First, I stopped eating almost entirely, my lords and ladies. That was the easiest way to not have to take bathroom breaks. I shut off my phone, drew the blinds, and ignored the doorbell. Since it seemed as if I was either not home or dead, people went away. I’m going to figure out which of them thought I was dead, and unfriend them from Facebook.
I also gave up a number of forms of washing, my lords and ladies, and of exercise. I did nothing, in fact, for four straight days, except watch Game of Thrones, seasons one through four, one season a day. I’m not sure that I spoke to any real human beings in that time, which is probably a good thing. If I had, I probably would have addressed them as ‘my lord’ or ‘my lady’ and then tried to stab them.
GoT is fantasy—adult fantasy (think fornication and murder, but in a good way). I don’t know at what point it began to seem perfectly normal to me to worry about whether the dragons were getting enough to eat, or to decide that the incestuous Lannister twins actually make a nice couple, or that maybe I too can find love with an irresistibly charming blond dwarf with an alcohol problem.
For years—four years—I couldn’t understand why people kept going on about Game of Thrones. Stupid name suggesting annoying boys playing with annoying toys. What was everyone on about? Well, as they say in book reviewing circles, better four years late than never. Without giving away anything—though if you’re anal about it, skip the next couple of paragraphs—let me summarise the plotline of Game of Thrones: Everybody dies. Everybody. You think I’m joking? I’m not joking. You think, here’s a fantastic character, getting so much stage time, so central to the story, so clearly the main protagonist, no way would they invest so much in someone and then bump them off without a by your leave. Right? Gird your loins, my lords and ladies. Everybody keels over, and I mean everybody, usually in a scene straight out of some vicious ISIS-style nightmare, except that the person with the knife is likely to be your friend. It makes you question the whole notion of friendship very closely, like those friends who went away when they thought you were dead.

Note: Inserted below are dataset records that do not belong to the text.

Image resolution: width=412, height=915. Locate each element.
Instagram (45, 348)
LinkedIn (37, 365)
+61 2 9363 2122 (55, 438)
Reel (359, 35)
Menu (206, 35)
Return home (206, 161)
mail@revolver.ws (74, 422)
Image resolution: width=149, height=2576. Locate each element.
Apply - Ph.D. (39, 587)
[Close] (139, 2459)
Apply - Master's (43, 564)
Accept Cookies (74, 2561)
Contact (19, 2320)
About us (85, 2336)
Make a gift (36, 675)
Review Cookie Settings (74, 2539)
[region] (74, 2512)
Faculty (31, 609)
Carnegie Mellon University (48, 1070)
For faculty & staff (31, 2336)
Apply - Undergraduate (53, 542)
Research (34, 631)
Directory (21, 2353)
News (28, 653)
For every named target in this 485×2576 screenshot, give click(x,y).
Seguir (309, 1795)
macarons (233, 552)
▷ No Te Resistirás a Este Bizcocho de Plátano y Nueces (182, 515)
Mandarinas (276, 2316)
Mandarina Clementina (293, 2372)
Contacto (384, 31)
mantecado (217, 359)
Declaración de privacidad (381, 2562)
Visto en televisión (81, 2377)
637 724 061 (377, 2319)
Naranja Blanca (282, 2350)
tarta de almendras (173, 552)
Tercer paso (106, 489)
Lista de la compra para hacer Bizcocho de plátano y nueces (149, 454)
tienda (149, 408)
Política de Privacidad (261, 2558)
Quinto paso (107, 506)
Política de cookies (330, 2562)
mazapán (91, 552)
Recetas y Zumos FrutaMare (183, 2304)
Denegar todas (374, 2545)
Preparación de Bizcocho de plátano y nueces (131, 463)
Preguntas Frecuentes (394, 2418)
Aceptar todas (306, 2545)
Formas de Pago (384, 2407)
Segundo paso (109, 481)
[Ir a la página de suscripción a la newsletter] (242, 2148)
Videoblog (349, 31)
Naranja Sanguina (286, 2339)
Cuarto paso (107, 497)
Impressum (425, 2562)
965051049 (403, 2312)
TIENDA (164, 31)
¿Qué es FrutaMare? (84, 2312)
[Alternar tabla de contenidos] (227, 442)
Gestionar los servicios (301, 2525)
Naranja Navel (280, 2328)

All I can say is, it’s my own loss for being so late. I haven’t read George R.R. Martin’s books yet, though I will, but I can tell you that HBO’s version of Game of Thrones is a riveting, amazingly accomplished piece of work. It takes a masterful touch to be able to present and round out characters so quickly and engagingly before tearing their throats out. If you haven’t seen it yet I encourage you to race out and get it—but get all four seasons at once, because once you start, you won’t want to stop.